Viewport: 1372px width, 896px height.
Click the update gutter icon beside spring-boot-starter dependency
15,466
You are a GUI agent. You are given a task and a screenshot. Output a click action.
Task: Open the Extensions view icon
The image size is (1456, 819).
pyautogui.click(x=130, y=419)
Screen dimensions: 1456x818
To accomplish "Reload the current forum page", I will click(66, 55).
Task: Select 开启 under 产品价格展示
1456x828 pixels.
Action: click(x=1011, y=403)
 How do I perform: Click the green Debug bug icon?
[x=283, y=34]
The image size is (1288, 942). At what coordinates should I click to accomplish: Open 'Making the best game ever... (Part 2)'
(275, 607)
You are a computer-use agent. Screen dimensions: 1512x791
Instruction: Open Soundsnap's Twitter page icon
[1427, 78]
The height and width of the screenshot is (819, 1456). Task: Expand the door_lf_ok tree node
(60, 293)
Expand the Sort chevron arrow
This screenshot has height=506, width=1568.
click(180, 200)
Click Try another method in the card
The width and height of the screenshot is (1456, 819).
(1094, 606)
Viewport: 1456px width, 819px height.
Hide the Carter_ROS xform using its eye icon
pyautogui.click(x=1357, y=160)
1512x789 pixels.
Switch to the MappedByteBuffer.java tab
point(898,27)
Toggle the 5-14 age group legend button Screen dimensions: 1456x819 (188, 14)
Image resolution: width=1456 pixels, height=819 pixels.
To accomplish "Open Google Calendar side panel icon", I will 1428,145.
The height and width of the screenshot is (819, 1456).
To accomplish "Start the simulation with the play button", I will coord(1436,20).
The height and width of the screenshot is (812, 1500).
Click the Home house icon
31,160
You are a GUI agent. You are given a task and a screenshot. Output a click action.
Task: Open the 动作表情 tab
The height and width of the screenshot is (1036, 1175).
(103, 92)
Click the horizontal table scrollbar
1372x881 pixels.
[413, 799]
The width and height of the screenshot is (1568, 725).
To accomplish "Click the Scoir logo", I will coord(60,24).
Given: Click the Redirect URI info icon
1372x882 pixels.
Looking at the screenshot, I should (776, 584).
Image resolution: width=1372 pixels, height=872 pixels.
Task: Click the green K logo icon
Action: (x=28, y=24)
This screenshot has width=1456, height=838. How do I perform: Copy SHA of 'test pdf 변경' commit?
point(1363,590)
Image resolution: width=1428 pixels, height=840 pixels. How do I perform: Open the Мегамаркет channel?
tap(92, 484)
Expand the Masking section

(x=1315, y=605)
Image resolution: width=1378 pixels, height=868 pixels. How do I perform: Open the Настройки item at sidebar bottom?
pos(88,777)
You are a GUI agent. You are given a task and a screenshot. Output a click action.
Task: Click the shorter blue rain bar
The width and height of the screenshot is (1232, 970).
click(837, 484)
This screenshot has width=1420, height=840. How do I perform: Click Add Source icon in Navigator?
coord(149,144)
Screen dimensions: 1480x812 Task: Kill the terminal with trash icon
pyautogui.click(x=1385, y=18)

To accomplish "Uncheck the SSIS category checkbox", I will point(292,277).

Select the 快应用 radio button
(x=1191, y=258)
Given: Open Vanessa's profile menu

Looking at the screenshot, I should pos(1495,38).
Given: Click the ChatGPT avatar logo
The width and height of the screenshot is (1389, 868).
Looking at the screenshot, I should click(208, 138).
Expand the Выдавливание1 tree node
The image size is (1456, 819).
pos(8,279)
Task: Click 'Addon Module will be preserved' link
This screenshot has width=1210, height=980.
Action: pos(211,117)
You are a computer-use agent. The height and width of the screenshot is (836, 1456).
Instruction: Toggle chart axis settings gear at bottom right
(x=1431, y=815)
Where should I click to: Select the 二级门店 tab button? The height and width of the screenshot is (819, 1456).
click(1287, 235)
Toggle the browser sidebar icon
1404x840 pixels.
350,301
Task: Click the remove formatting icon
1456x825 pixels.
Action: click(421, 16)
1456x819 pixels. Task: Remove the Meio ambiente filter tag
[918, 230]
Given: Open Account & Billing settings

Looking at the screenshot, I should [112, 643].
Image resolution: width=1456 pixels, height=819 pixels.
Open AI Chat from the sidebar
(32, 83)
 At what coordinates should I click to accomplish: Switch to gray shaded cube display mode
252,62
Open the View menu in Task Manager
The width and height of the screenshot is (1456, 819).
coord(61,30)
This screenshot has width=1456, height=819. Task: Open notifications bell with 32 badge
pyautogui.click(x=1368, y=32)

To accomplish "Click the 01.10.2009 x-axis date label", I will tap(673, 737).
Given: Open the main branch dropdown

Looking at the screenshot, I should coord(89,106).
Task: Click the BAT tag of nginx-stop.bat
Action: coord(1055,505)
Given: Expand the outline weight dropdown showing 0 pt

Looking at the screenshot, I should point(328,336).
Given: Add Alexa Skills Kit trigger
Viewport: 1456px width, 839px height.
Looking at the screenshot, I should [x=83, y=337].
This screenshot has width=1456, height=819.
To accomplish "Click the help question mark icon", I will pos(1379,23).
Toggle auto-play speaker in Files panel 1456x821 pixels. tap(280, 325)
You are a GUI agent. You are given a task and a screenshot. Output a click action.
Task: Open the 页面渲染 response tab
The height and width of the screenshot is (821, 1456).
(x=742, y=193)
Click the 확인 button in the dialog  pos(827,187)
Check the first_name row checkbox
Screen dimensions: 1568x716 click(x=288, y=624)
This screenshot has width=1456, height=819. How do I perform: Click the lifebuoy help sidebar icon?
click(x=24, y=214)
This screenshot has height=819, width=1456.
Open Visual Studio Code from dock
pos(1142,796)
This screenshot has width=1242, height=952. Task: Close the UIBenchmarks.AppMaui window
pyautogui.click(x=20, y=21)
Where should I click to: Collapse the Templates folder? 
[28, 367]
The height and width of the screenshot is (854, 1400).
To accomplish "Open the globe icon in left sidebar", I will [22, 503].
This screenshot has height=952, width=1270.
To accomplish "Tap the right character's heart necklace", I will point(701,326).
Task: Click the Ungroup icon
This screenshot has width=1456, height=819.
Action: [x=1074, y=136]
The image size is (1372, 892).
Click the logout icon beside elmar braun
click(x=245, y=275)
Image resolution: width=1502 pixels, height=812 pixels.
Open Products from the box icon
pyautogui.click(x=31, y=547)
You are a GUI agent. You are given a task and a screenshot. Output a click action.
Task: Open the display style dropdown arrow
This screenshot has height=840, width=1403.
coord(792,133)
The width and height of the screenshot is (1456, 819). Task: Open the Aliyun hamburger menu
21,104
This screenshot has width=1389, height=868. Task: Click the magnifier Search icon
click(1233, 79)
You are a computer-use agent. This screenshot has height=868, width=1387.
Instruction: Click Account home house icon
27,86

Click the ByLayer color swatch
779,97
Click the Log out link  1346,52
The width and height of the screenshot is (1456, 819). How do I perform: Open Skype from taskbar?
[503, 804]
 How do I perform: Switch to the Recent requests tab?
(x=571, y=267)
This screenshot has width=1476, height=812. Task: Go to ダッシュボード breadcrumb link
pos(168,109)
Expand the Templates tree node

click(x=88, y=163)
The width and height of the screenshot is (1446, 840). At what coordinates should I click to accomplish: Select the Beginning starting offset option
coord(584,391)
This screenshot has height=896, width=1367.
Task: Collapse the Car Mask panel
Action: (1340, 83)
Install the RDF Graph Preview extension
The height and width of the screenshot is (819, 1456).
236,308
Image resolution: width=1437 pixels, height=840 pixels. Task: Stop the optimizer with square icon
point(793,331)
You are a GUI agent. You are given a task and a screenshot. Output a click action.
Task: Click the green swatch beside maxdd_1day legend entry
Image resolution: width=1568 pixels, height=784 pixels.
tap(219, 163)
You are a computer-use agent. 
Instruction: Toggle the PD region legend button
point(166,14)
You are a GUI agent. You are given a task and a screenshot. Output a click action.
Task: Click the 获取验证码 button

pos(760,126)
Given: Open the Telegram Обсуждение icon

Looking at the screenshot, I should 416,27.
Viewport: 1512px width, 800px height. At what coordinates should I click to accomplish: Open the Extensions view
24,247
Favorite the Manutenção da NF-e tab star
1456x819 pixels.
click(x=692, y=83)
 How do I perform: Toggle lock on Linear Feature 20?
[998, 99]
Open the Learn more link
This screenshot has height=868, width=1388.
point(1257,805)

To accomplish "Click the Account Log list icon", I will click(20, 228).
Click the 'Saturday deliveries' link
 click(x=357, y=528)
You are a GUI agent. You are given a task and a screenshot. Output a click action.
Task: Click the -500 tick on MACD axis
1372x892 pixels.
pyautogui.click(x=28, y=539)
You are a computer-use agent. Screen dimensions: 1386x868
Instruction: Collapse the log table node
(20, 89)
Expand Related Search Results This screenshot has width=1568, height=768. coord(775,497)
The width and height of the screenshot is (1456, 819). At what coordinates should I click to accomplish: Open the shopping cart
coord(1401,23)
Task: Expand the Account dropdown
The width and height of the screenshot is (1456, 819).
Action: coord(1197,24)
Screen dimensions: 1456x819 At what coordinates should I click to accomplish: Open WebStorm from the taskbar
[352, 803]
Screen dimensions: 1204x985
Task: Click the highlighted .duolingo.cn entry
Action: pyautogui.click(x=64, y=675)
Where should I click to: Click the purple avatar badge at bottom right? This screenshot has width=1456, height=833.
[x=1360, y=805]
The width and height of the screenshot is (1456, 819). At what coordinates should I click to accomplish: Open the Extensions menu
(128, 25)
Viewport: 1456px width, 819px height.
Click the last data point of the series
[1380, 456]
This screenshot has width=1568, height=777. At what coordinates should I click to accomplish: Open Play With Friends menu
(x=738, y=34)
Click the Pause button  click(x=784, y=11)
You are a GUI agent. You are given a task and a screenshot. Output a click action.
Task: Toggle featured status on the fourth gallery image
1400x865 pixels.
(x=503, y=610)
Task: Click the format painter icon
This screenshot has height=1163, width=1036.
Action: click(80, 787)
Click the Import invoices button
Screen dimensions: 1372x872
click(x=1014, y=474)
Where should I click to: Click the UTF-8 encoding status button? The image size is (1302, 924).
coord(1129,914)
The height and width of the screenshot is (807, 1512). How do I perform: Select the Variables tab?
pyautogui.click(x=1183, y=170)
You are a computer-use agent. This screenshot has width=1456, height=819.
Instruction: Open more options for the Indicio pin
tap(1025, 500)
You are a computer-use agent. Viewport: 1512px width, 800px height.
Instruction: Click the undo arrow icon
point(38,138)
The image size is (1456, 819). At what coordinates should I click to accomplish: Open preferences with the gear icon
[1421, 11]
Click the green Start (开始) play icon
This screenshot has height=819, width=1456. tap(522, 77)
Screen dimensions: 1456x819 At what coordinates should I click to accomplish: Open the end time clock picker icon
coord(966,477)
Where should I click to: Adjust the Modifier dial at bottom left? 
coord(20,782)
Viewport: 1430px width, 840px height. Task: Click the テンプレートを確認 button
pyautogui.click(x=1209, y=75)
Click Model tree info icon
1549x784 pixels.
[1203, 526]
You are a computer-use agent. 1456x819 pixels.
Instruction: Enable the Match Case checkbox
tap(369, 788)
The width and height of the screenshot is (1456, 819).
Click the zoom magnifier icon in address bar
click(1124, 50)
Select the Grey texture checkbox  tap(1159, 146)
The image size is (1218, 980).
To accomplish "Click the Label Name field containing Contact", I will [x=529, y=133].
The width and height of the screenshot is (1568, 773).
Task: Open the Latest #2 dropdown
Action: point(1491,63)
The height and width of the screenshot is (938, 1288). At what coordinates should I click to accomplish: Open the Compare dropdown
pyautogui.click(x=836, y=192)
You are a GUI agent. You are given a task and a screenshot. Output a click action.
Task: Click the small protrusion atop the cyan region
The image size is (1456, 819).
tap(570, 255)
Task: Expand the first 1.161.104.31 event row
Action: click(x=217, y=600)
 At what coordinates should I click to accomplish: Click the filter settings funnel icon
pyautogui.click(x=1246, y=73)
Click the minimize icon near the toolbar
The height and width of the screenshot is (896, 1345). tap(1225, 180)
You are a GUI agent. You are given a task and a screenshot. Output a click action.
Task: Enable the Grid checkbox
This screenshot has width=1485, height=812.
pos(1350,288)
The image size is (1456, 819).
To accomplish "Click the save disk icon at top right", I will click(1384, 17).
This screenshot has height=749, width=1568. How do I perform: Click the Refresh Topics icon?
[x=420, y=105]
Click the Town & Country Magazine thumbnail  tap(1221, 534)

# # # # #

Work instruction >> Check each line of the records above for the string "computer", and report every line that has it.

Answer box >>
You are a computer-use agent. Screen dimensions: 1512x791
You are a computer-use agent. The height and width of the screenshot is (836, 1456).
You are a computer-use agent. This screenshot has height=868, width=1387.
You are a computer-use agent. 
You are a computer-use agent. Screen dimensions: 1386x868
You are a computer-use agent. This screenshot has width=1456, height=819.
You are a computer-use agent. Viewport: 1512px width, 800px height.
You are a computer-use agent. 1456x819 pixels.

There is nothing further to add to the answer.